━━━ INFORMATION PROVIDED

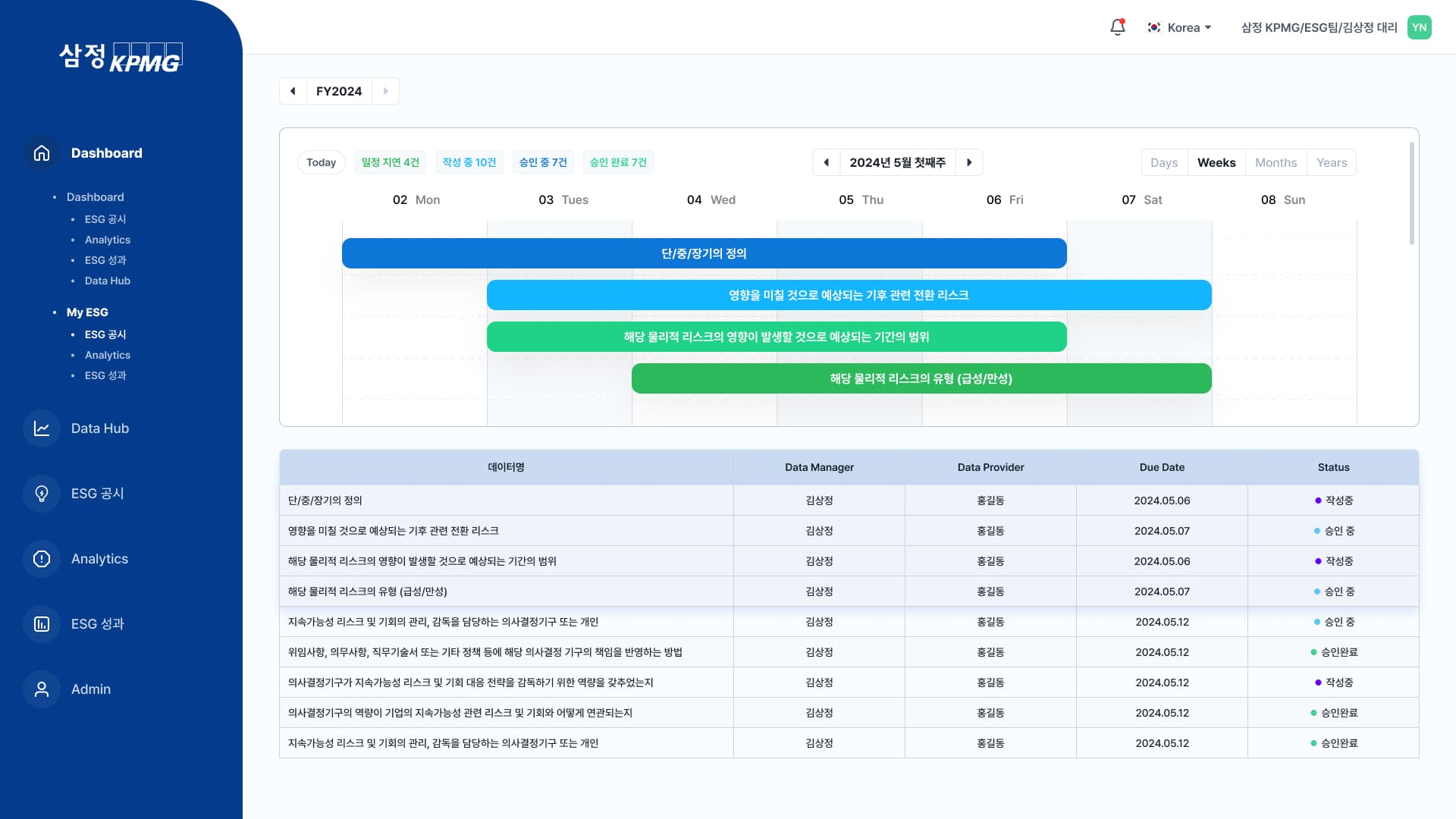Toggle the 작성 중 10건 filter chip

tap(469, 162)
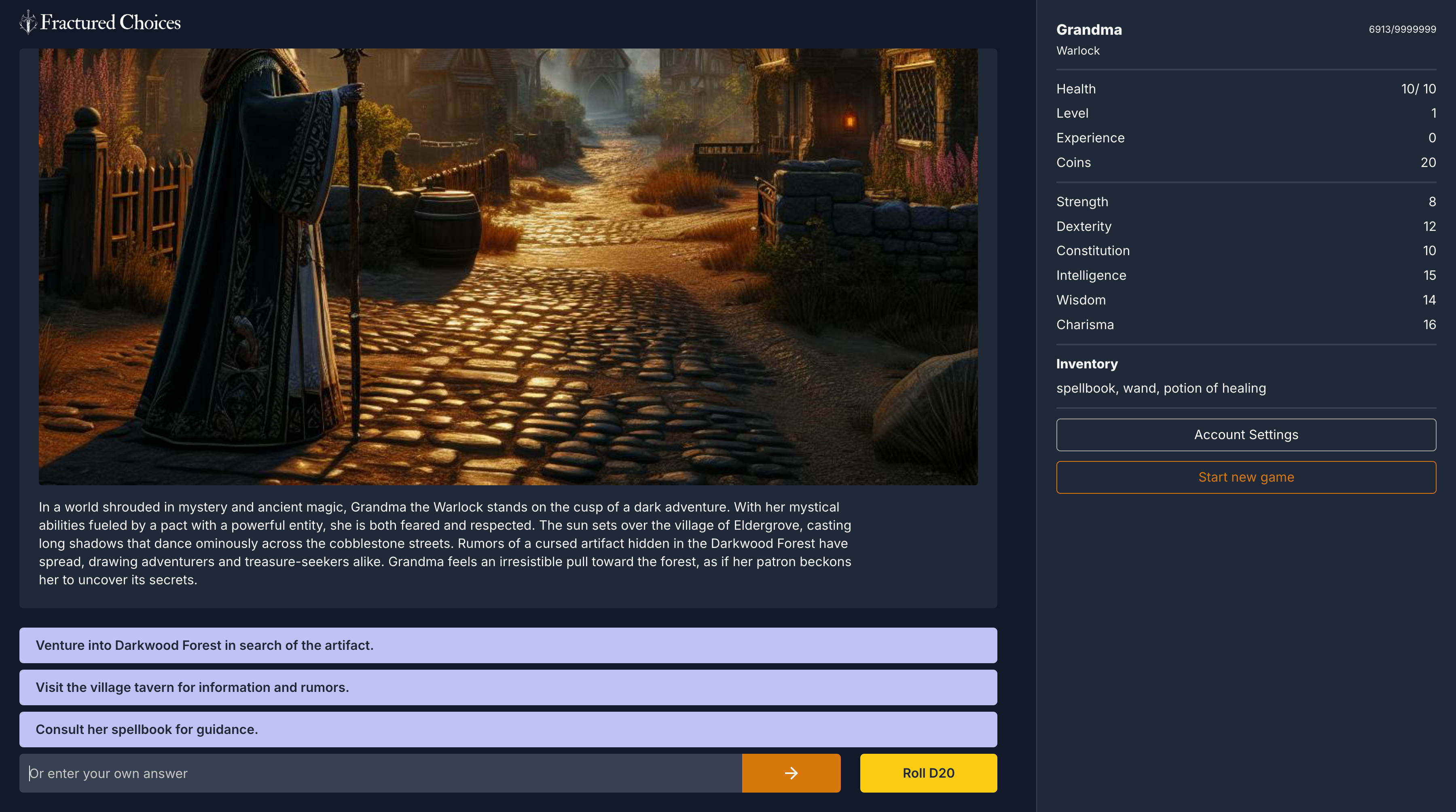Click the Fractured Choices sword logo icon
1456x812 pixels.
28,22

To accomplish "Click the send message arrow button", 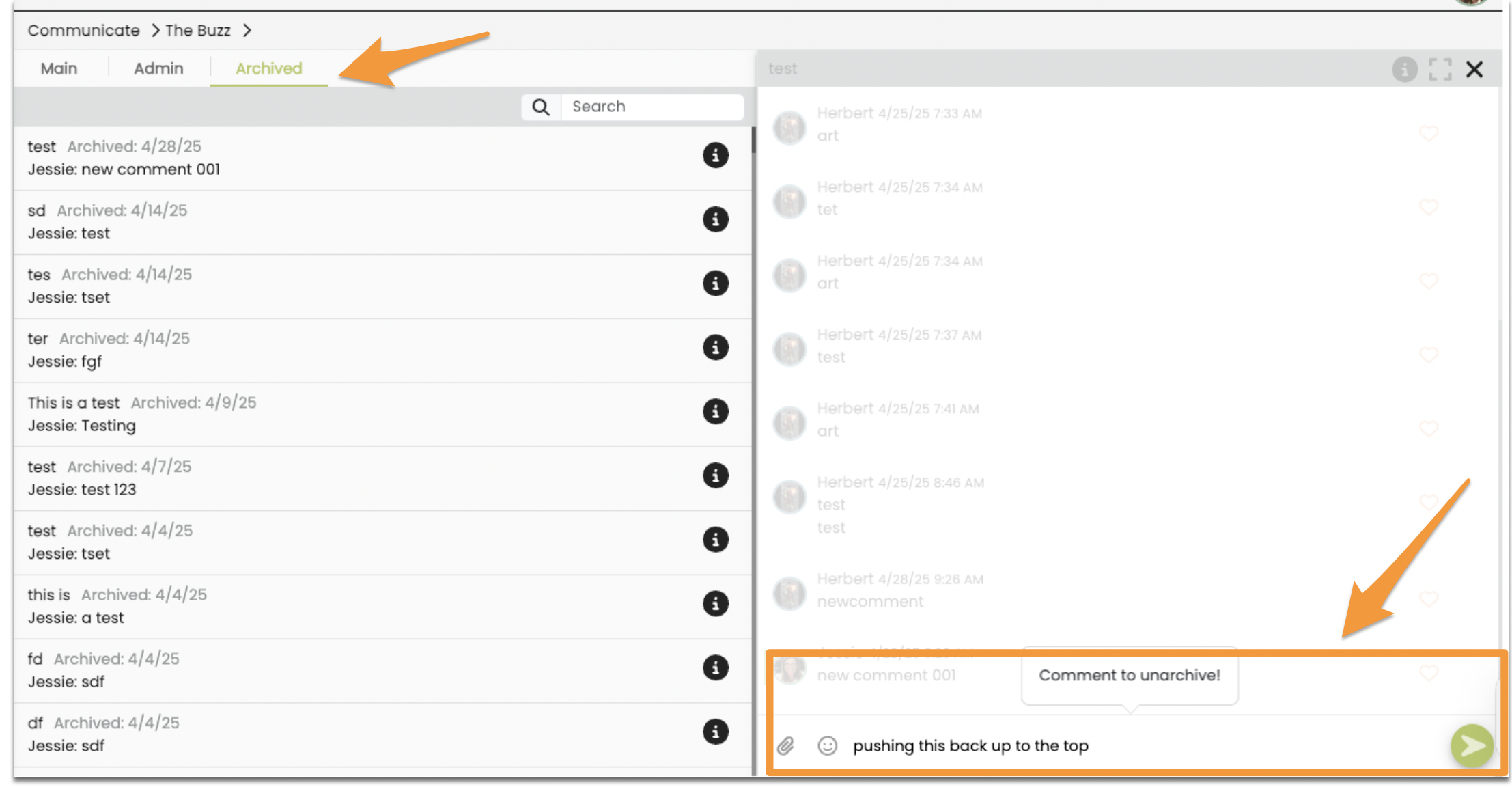I will 1472,745.
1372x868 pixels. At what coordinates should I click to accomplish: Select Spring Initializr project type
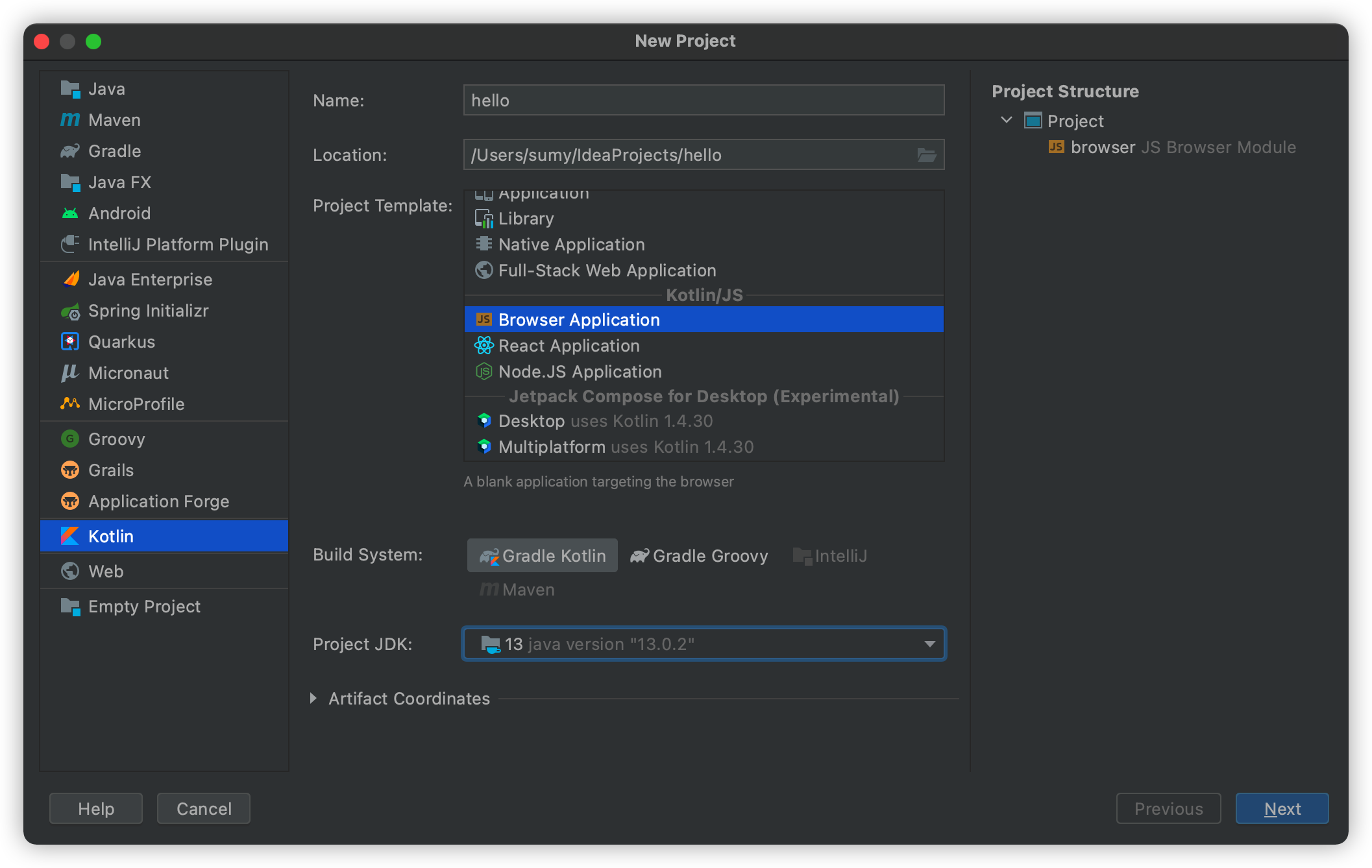click(148, 311)
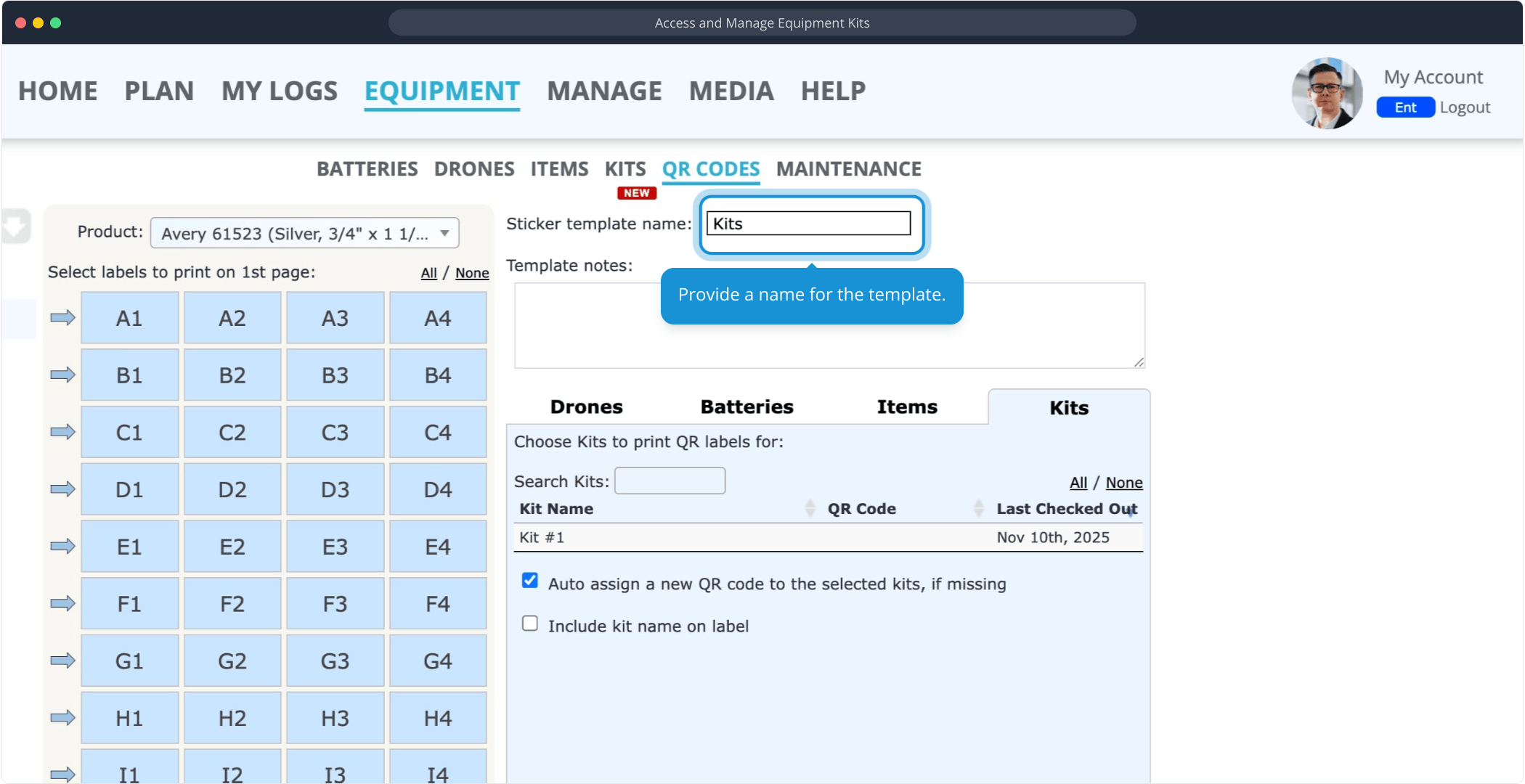The height and width of the screenshot is (784, 1525).
Task: Sort by Kit Name column arrows
Action: 810,509
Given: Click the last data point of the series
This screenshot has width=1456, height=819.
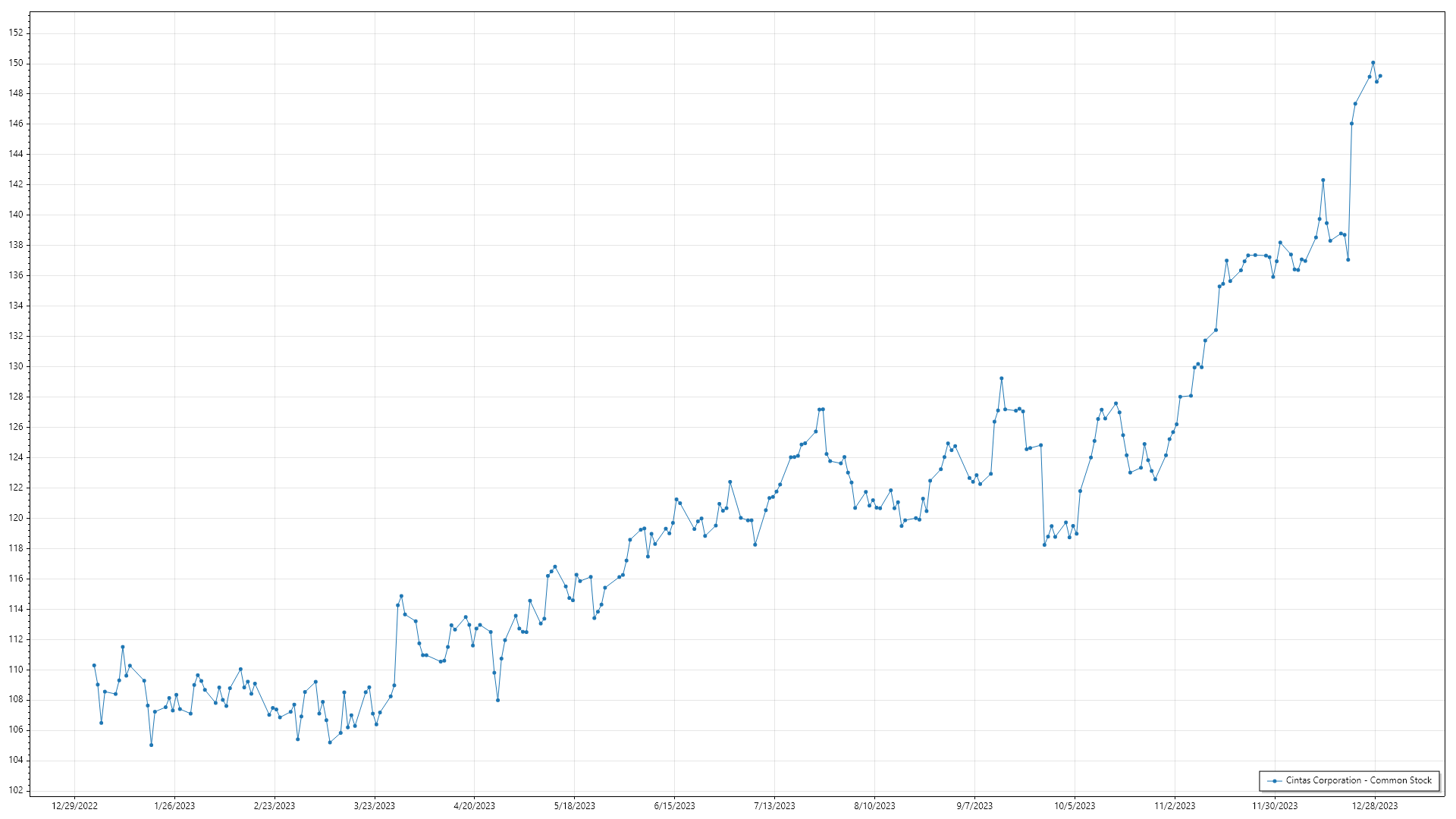Looking at the screenshot, I should pyautogui.click(x=1380, y=76).
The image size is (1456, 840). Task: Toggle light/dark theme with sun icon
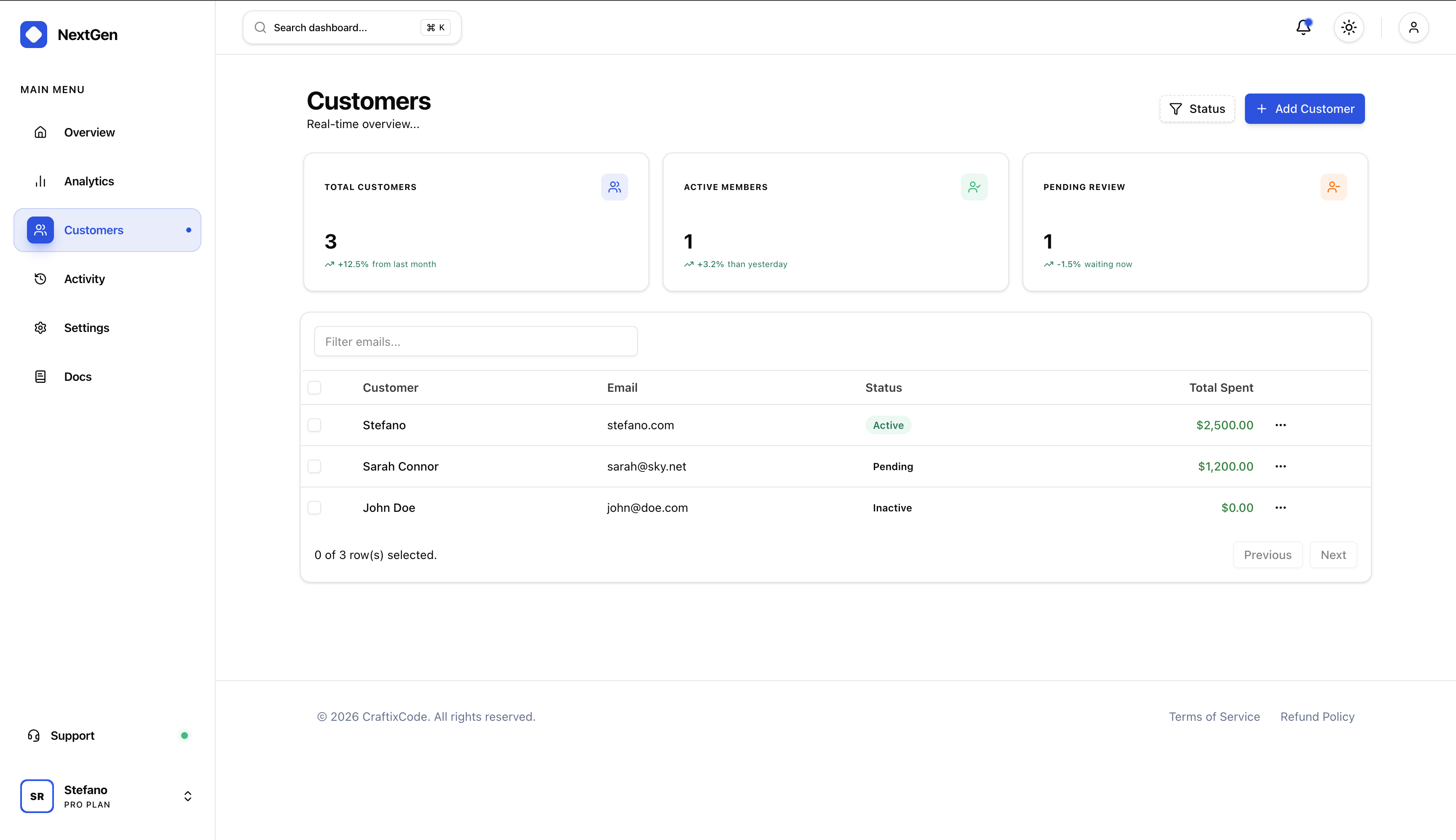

━━━━━━

* TASK DETAILS: Please retype the lines from the one containing "This screenshot has width=1456, height=819." through the last line of the records above, exactly as written, and leave out any pictures.

* RESULT OF THE TASK:
This screenshot has width=1456, height=819.
Looking at the screenshot, I should pyautogui.click(x=1380, y=76).
The image size is (1456, 840). Task: Toggle light/dark theme with sun icon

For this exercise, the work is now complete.